On September 25, 2024, the Company and the Shareholders' Representative entered into the second amendment to the Second Amended and Restated Exchange Agreement ("Second Amendment Agreement"). Under the Second Amendment Agreement, the consideration to be paid to the Shareholders was revised from 40,000,000 to 100,000,000 shares of Common Stock ("Exchange Shares") of which, 25,000,000 or 50,000,000 shares out of the Exchange Shares will vest on the Closing Date, and the remaining 75,000,000 or 50,000,000 shares out of the Exchange Shares will be subject to vesting or forfeiture. The Second Amendment Agreement also provides that in the event that the acquisition of the acquisition Target by NextNRG, directly or indirectly through NextNRG or a subsidiary of NextNRG, has been completed prior to the Closing, then 50,000,000 of the Exchange Shares shall be the "Vested Shares" and 50,000,000 of the Exchange Shares shall be the "Restricted Shares" subject to vesting.
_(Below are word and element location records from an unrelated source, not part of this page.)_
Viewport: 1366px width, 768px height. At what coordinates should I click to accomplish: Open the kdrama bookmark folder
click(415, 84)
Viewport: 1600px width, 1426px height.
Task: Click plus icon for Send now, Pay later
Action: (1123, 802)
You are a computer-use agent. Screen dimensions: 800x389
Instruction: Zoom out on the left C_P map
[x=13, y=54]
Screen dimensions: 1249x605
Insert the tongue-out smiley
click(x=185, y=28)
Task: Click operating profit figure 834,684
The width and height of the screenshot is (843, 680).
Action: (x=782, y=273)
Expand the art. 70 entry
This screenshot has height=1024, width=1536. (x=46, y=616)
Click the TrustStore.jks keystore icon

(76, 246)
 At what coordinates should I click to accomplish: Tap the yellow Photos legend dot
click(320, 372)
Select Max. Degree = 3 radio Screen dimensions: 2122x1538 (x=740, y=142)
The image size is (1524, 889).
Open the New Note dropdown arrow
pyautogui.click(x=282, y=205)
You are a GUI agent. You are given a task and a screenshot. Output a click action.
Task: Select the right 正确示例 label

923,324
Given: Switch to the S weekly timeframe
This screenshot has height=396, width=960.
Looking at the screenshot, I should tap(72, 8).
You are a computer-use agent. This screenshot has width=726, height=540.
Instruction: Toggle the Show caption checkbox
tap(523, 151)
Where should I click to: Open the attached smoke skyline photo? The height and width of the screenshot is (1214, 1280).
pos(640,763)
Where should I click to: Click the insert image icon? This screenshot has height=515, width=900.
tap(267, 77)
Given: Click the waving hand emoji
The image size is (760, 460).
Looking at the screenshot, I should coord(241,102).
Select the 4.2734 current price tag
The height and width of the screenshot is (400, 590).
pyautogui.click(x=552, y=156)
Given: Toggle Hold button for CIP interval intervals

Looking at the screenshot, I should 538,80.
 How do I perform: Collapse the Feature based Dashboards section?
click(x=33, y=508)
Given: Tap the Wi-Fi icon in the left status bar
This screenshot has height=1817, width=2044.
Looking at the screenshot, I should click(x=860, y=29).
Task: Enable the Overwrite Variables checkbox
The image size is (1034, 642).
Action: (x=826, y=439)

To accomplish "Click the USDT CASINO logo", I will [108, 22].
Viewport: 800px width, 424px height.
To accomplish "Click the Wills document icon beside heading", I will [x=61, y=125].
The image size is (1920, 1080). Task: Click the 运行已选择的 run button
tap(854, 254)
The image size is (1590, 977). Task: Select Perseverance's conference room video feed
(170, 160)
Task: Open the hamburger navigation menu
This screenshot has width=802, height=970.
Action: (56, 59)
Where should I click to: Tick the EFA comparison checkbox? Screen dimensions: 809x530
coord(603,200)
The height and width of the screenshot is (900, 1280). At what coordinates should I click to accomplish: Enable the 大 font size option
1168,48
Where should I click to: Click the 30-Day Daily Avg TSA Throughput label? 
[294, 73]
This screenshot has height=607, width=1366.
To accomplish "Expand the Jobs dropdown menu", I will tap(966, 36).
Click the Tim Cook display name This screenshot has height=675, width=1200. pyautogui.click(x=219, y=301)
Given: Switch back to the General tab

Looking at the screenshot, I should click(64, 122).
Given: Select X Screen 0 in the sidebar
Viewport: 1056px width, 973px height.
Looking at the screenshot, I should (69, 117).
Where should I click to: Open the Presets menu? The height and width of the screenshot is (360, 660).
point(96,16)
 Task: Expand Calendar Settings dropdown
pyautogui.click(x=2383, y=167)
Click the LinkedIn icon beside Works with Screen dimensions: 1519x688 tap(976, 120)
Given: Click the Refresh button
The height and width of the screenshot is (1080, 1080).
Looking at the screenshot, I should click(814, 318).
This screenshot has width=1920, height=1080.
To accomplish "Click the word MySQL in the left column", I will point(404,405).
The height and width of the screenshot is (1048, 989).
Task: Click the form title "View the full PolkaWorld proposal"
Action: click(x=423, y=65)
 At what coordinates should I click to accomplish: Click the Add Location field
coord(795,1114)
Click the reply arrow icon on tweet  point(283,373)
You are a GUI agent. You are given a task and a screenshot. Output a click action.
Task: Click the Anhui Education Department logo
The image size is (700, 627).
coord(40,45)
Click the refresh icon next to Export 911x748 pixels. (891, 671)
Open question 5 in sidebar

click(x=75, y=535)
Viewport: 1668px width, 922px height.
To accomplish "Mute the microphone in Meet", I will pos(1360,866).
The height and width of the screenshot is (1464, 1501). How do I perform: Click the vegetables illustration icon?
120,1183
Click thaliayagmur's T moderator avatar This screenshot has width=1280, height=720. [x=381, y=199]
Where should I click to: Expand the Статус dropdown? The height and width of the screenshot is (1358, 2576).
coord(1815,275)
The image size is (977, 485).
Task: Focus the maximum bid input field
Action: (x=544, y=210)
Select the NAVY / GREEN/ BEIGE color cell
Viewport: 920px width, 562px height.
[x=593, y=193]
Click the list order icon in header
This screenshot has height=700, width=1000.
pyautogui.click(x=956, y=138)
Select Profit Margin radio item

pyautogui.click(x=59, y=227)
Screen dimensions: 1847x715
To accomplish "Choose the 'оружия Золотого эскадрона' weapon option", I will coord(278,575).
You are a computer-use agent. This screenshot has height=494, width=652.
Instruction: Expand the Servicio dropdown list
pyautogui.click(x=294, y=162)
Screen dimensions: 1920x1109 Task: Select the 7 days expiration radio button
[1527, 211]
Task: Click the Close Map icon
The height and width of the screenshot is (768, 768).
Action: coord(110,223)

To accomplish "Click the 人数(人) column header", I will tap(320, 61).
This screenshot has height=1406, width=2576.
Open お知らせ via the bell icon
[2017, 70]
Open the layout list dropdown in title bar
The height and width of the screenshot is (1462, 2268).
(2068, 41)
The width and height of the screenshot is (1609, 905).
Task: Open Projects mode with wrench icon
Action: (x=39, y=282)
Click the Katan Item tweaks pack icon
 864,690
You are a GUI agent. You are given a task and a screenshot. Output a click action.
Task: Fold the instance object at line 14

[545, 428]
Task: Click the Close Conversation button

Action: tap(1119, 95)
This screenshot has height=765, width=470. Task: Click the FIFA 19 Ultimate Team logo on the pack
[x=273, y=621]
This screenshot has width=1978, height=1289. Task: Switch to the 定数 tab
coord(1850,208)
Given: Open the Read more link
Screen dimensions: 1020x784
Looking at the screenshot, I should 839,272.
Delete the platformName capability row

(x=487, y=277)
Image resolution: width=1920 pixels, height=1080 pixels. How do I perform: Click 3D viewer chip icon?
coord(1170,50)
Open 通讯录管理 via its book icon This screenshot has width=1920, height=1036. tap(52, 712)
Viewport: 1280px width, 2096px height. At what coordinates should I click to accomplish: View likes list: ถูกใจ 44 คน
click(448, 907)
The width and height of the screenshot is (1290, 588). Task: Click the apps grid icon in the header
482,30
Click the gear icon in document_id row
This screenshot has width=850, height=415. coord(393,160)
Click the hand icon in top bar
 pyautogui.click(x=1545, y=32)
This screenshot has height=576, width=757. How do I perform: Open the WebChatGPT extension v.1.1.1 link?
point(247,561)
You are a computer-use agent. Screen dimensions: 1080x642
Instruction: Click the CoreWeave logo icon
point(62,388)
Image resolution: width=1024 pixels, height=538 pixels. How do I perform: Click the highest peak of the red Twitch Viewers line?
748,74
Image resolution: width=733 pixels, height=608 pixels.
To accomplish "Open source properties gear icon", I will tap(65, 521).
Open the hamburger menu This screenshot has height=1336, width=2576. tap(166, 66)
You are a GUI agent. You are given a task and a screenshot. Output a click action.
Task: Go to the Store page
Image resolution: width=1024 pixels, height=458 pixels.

In the event that the acquisition of the acquisition Target (as defined under the Second Amended and Restated Exchange Agreement) by NextNRG, directly or indirectly through NextNRG or a subsidiary of NextNRG, has not been completed prior to the Closing, then 25,000,000 of the Exchange Shares shall be the "Vested Shares" and 75,000,000 of the Exchange Shares shall be the "Restricted Shares" subject to vesting. The Second Amendment Agreement also amends and restates the vesting schedule for the Restricted Shares and includes amendments to omit and amend certain provisions of the Second Amended and Restated Exchange Agreement in light of the amendment to the Company's certificate of incorporation.

The Shareholders' Representative is the chief executive officer and the controlling shareholder of NextNRG Holding Corp. and is also the beneficial owner of approximately 70% of the Company's issued and outstanding common stock.

The information set forth above is qualified in its entirety by reference to the Second Amendment Agreement, which is incorporated herein by reference and attached hereto as Exhibit 10.1. Any terms not defined herein have the same meaning ascribed to them in the Second Amendment Agreement and the Second Amended and Restated Exchange Agreement.